In addition, fan fiction is often fodder for writers to grow into themselves and pen diverse, rich characters. Jaida Jones, one of two authors of “The Shoebox Project,” is now – along with her wife – the author of the fantasy series Havemercy featuring gay wizards and dragons. Also notable is Rainbow Rowell, contemporary New York Times Bestselling author of the young adult books Eleanor and Park and Fangirl. Rowell began writing through Harry Potter fan fiction, stating that she felt depressed between book releases. She has no qualms admitting that she wrote a 30,000-word Drarry fan fiction: “It’s Harry and Draco as a couple who have been married for many years, and they’re raising Harry’s kids… It’s them dealing with attachment parenting and step-parents and all these middle-aged issues” (Shaffi). Rowell’s novel Fangirl revolves around a teenage girl who is a super fan of what is essentially the novel’s equivalent of Harry Potter, and writing fan fiction is her number one hobby. Rowell also openly recommends Drarry fan fictions to fans27 and has also shared photos on Twitter of her office around which she tapes fan art for her books. Some are shocked to liken the phenomenon of fan fiction to published authors, but many had their start in fan fiction and, after all, writers read, and their favorite stories will never cease to inspire their own works.
Queer fan works impact queer readers’ experience with Harry Potter by cultivating a community in which they can express their sexual and gender identities and relate to others who feel the same way in this supportive environment that further bonds them with the text. Through the immense popularity of fan fiction and the overwhelming supportive nature of the responses to my survey, it is clear that there is a huge audience for queer stories. It is time for us to stop being marginalized. Queer fans find themselves in text where they are not explicitly present, and although this is important because it is unduly inspiring, people need exposure to queer works for many reasons. This issue is also important because queer fan works of our generation’s biggest literary phenomenon take front and center stage. They’re not exactly underground, and the fact that people even know these fan works exist and that there may be another side to their favorite characters impacts readers’ experience.
To revisit Ika Willis’s statement about creating gaps in the text, I argue that it is vital to consider the importance of creating gaps in which to fill the space with the queer Harry Potter fan fiction community. Many survey respondents mentioned making friends through queer fan fiction and feeling like they truly belong with the like-minded fans they found.
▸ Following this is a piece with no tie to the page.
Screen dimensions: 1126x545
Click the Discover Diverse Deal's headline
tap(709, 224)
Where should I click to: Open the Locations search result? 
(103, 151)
Here are some quotes from fans about the importance of this community feel:
Not only is this attention to others within the queer Harry Potter fan fiction community crucial to forming bonds with queer people along with characters we headcanon as queer, but it is also important because in this case, personal experience is research that proves the significance of these works. That these people take part in such a nurturing, ever-growing community – which is made more personal by the fact that 23.2% of respondents found queer Harry Potter fan fiction through a friend or family referral – encourages them to continue creating transformative queer works.
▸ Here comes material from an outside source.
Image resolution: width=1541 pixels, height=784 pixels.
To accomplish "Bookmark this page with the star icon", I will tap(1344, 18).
Queer Harry Potter fan works are certainly not the fullest extent of queer representation, but they create a unique sense of bonding, one that I experienced merely from pulling survey results and writing this essay. The sentiment these respondents added, wishing me luck in my endeavor to discover the real draw toward queer Harry Potter fan works, was overwhelmingly supportive. Queer Harry Potter fan works are necessary because of their striving to change fiction: many thanked me for my devotion to this project and stated that they had never heard of this topic in an academic setting. However, there is no reason for this not to necessitate serious discussion. The message that queer Harry Potter fan works and survey respondents present is a resounding echo of, “you are not alone,” and this is proof that queer representation impacts people in a very real, visceral way.